New solar irrigation project to improve farmers’ livelihood and food security in Rwanda

20 March, 2018, Kigali -Energy 4 Impact has launched a new initiative aimed at developing the small-scale solar irrigation market in Rwanda as a way of increasing farmers’ productivity and the country’s food security. Targeting 3,000 smallholder farmers across the country, as well as technology suppliers and lenders, the OFID-funded $1 million project seeks to create the conditions for a sustainable market by increasing awareness, availability and affordability of appropriate solar irrigation technologies.

Agriculture is the backbone of Rwanda’s economy – employing 79% of the population – and is key to the country’s growth and poverty reduction strategy. However, dependence on rains and lack of irrigation are holding back productivity and affecting food security.

Small-scale irrigation has the potential to contribute to improved food security and higher rural incomes. However, a combination of factors has hampered its development. These include low awareness among farmers and high upfront costs of solar irrigation systems, as well as limited access to finance for farmers and technology suppliers.

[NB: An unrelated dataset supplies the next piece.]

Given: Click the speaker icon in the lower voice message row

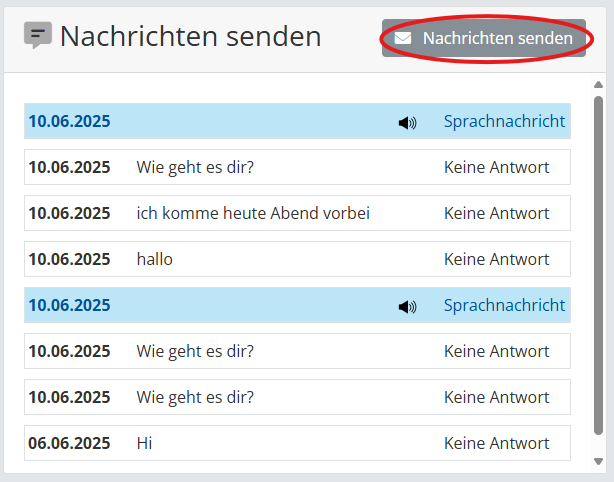Looking at the screenshot, I should coord(407,306).
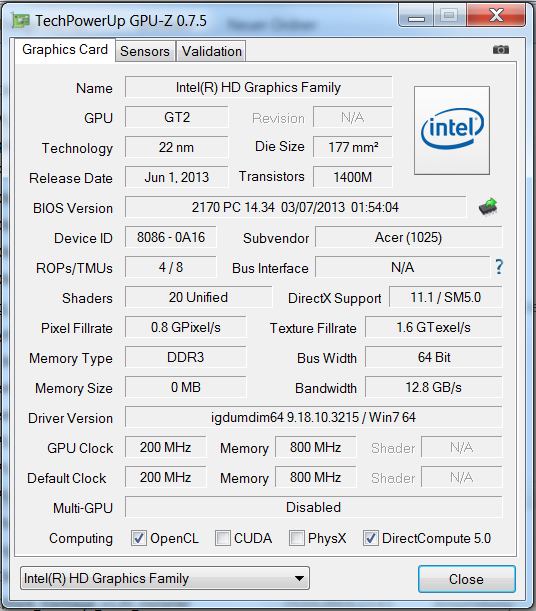Click the Name field showing Intel HD Graphics
Screen dimensions: 536x611
point(258,87)
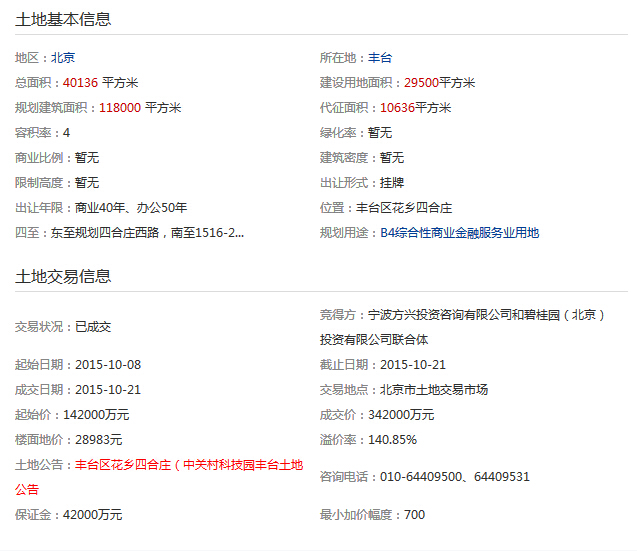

Through the Solar Irrigation in Rwanda (SIR) project, Energy 4 Impact is designing financial mechanisms to increase affordability of small-scale solar irrigation technologies. System suppliers will be supported through a working capital facility to finance inventory purchase and a receivables facility to bridge the gap between sale and receipt of funds. At the same time, a consumer credit facility will enable farmers and farming cooperatives to purchase the systems on credit. Energy 4 Impact will also provide technical assistance to the farmers and help them connect them with technology suppliers and financial institutions for credit access.

Both the Rwanda Agriculture Board and the farming community welcome this initiative and look forward to reaping the benefits and opportunities that solar powered irrigation offers. Given Rwanda’s geography and its solar radiation potential, the density of cultivated land and the availability of water resources, solar irrigation can enable smallholder farmers to use the water sources more productively, adapt to climate change and improve nutritional outcomes and rural development. Although solar powered irrigation systems are expensive, they are widely known for minimising operation costs. This project offers financing solutions to improve the availability and affordability of good quality products, and scale-up their adoption.

– says Hanson Imicomyiza, acting Head of Land Husbandry, Irrigation and Mechanisation at the Rwanda Agriculture Board (RAB).

Half of the 3,000 targeted farmers are women, as they form 78.8% of the labour force in the agricultural sector according to a 2016 report by the National Institute of Statistics of Rwanda. Furthermore, women often bear the burden of meeting their families’ food and nutritional needs.

Energy 4 Impact’s support will empower women to enhance productivity, generate more income and increase the availability of food for their families and the communities around them. Solar irrigation will also help them save the time and labour spend on tasks such as hauling water, usually over long distances, for farming.

– says Espoir Serugo, SIR Agriculture Project Manager at Energy 4 Impact.

The project will be implemented in across eight districts in the Eastern and Southern parts of Rwanda. The districts include: Bugesera, Kirehe, Nyagatare, Ngoma, and Gatsibo in the East; and Gisagara, Kamonyi and Muhanga in the South.

Following the successful implementation of the pilot phase, the SIR project will expand to support 13,000 farmers with access to solar irrigation systems over five years, benefiting an estimated 65,000 people.

Notes to Editors

•             Energy 4 Impact is a non-profit organisation that supports local businesses that provide energy access to off-grid communities in Africa. The organisation supports the growth and development of enterprises serving the off-grid energy market by addressing challenges relating to developing appropriate technologies; building effective product distribution channels; proving and adapting business models and accessing finance.

•             OFID (The OPEC Fund for International Development) is the development finance institution established by the Member States of OPEC in 1976 as a channel of aid to developing countries. OFID works in cooperation with developing country partners and the international donor community to stimulate economic growth and alleviate poverty in all disadvantaged regions of the world. It does this by providing financing to build essential infrastructure, strengthen social services delivery and promote productivity, competitiveness and trade. OFID’s work is people-centred, focusing on projects that meet basic needs—such as food, energy, clean water and sanitation, healthcare and education. OFID aims to encourage self-reliance and inspire hope for the future.